> [Assignment]: Search the records for the string "using" and copy every line in which it appears.

Dataset entries
——————

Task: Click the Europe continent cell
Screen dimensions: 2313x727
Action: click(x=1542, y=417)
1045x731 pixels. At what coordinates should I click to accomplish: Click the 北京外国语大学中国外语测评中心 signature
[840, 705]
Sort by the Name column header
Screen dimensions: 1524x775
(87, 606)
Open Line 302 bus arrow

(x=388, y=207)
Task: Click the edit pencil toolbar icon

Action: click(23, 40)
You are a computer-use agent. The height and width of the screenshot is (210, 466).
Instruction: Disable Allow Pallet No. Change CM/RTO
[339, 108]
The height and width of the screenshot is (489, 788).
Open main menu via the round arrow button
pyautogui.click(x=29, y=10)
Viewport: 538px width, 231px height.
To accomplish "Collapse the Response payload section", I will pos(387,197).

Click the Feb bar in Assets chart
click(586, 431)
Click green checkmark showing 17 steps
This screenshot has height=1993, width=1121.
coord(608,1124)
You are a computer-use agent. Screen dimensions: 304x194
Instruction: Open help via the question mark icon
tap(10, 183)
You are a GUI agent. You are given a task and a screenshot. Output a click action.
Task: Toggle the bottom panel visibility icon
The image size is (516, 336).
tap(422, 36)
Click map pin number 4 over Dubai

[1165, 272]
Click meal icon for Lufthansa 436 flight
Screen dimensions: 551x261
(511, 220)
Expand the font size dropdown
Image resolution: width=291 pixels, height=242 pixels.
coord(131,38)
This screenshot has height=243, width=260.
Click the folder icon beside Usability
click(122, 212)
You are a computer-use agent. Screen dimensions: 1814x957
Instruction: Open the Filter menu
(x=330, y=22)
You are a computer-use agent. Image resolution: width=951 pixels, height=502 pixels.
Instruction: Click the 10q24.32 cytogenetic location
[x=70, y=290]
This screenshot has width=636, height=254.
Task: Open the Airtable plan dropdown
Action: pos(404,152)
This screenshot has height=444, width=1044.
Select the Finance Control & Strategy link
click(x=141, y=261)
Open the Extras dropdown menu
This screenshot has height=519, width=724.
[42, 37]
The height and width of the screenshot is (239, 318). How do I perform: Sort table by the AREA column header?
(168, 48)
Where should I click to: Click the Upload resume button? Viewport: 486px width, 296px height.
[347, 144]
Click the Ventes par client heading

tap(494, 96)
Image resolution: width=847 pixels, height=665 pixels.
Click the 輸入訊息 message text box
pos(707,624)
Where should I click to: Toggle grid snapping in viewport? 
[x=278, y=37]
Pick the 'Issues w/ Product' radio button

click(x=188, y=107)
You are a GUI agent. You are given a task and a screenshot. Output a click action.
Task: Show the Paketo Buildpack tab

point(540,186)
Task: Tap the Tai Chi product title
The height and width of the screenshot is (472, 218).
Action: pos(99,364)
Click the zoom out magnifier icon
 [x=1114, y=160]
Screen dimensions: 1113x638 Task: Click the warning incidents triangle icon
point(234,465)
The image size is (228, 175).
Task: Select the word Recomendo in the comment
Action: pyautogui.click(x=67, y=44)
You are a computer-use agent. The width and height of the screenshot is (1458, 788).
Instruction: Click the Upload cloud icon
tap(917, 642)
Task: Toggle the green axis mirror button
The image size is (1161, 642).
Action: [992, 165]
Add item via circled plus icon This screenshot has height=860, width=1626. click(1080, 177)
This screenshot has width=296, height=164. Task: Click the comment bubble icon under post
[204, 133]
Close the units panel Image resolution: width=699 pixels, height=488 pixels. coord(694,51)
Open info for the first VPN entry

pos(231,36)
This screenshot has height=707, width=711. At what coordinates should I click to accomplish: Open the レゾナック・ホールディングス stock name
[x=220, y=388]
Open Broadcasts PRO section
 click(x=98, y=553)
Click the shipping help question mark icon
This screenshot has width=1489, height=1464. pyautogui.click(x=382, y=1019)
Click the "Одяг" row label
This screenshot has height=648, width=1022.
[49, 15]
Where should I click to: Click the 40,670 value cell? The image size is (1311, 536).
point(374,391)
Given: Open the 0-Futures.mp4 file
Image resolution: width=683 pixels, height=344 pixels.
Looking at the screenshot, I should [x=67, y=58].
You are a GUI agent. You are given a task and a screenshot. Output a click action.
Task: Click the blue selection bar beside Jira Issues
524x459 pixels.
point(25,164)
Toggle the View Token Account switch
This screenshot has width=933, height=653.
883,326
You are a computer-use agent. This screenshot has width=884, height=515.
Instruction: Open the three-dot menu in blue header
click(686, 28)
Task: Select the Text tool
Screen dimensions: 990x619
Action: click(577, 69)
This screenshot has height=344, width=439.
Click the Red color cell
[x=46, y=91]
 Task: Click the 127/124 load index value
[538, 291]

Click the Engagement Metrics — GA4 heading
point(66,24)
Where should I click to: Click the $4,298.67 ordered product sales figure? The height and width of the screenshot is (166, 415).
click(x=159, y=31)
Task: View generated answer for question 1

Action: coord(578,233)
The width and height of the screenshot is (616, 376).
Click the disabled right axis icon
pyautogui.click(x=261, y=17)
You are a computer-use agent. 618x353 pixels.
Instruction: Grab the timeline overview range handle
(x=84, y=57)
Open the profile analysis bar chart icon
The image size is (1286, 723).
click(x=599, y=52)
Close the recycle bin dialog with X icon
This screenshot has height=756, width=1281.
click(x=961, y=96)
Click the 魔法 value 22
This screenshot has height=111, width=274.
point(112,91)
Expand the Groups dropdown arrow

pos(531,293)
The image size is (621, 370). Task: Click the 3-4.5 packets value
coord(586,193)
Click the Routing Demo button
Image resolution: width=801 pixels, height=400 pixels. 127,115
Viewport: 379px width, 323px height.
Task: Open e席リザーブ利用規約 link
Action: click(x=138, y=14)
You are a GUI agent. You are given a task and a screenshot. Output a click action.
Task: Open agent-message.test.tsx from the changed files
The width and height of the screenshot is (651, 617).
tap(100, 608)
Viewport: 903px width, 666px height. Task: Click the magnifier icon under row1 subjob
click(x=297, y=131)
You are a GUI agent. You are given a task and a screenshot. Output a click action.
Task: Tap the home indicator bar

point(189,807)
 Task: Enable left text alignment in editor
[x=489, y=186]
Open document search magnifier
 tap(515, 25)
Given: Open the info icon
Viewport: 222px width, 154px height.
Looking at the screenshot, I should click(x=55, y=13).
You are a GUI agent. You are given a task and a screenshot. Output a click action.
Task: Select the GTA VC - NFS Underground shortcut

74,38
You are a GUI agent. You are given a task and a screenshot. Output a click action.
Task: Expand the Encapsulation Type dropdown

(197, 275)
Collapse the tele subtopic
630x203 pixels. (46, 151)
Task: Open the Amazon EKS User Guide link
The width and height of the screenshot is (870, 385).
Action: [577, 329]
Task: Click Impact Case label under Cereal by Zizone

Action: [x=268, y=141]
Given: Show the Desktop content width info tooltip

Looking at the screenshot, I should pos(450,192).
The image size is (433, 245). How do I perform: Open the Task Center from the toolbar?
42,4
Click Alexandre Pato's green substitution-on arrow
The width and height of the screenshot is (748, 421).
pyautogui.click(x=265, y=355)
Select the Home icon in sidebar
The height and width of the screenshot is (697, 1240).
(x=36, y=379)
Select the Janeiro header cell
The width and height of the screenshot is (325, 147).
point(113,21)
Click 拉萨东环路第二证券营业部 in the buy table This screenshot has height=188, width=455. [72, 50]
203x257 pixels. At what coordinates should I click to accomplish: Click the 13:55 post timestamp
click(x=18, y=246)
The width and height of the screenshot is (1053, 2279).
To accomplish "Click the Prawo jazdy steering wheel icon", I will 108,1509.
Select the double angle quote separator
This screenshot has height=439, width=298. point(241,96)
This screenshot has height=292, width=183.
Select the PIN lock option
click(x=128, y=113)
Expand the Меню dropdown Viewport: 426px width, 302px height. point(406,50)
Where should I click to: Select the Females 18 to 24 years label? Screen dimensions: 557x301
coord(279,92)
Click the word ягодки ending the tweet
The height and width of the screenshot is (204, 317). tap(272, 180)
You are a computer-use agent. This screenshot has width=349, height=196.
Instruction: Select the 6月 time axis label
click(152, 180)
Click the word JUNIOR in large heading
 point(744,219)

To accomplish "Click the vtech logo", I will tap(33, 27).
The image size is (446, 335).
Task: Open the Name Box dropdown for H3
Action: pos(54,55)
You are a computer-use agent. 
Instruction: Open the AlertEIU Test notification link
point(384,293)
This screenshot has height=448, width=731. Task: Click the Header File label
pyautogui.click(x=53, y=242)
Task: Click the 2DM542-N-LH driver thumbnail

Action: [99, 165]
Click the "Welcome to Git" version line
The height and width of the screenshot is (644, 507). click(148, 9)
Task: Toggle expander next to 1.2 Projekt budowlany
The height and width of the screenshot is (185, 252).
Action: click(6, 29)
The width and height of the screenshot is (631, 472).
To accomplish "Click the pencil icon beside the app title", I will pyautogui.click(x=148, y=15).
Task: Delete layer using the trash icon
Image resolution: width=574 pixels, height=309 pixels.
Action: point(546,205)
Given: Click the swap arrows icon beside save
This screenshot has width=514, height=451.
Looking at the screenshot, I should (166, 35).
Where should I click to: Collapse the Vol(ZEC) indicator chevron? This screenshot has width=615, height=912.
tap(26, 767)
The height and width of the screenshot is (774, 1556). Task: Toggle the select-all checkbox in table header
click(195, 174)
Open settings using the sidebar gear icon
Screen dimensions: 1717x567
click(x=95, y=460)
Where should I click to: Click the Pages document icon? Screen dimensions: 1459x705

——————

> [Completed exercise]:
Task: Delete layer using the trash icon
Open settings using the sidebar gear icon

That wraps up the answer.